Il ne fait aucun doute, le débat sur la Charte de la laïcité ne risque pas d'ébranler cette tradition religieuse québécoise de sitôt. Le sacre, dans notre parler québécois profond, est l'une des choses qui se transmettent le plus rapidement aux immigrants. Que l'on fasse partie de l'élite ou de la classe moyenne, personne n'est à l'abri d'un bon gros sacre libérateur. Décortiquons le fascinant monde du sacre et du juron.

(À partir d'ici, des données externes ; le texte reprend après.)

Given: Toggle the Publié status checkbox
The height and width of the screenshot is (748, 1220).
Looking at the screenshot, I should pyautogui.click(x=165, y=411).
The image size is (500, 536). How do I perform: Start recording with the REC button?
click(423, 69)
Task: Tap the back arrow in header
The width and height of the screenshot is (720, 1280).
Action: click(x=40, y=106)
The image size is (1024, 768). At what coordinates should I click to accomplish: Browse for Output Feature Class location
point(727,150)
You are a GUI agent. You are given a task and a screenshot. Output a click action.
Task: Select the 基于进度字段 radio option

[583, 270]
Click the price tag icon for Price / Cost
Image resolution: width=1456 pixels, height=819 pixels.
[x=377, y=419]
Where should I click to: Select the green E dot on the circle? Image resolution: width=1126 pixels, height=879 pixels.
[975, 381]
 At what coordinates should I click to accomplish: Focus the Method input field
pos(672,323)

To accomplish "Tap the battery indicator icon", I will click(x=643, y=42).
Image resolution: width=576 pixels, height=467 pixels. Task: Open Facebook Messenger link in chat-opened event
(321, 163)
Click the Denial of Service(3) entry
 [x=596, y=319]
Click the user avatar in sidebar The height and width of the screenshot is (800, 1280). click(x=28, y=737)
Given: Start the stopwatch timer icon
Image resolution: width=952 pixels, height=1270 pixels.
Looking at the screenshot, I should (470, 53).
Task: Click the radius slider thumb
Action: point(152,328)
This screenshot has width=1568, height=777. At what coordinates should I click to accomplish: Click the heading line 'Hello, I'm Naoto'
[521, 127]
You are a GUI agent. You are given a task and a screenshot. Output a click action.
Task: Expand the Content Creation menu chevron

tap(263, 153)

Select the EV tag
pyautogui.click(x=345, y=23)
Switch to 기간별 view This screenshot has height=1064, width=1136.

De tout ce qui distingue les Québécois et autres Canadiens français en tant que francophones dans le monde, ce qui frappe le plus, après l’accent, c’est cet usage immodéré de sacres et de jurons. On aurait tendance à croire qu’au temps de nos ancêtres, vu qu’ils étaient très pieux et que le clergé était tout-puissant, le sacre n’existait pas. Eh bien non! Le sacre serait arrivé en bateau en même temps que les colons. Bien sûr, les sacres ont évolué, se sont complexifiés et ont atteint un niveau de raffinement insoupçonnable pour l’époque.

Des mots d’église

Évidemment, tout le monde a remarqué que le sacre, comme son nom l’indique, fait référence au sacré. Mais si on fouille davantage, on se rend compte que la plupart des sacres font référence à l’eucharistie ou, pour ceux à qui ça ne dit rien, la communion. Ainsi, l’hostie, que l’on conserve dans le ciboire, est déposée dans le tabernacle. Le calice sert, quant à lui, à contenir le vin de messe… Ça, c’était le bon usage des mots sacrés! On croit que ce serait dû au fait que des Huguenots (ou protestants français) seraient venus en Nouvelle-France au tout début de la colonie avec Champlain (même lui, on ne sait pas s’il était Huguenot!). Ceux-ci considéraient la communion comme un sacrilège et auraient répandu le mauvais usage des mots sacrés. Les sacres sont devenus, avec le temps, des moyens d’exprimer une certaine défiance, son indépendance d’esprit face à la toute-puissante église catholique. Ils se sont répandus à la fin du Régime français et au début du Régime britannique au XIXe siècle. On connaît la suite…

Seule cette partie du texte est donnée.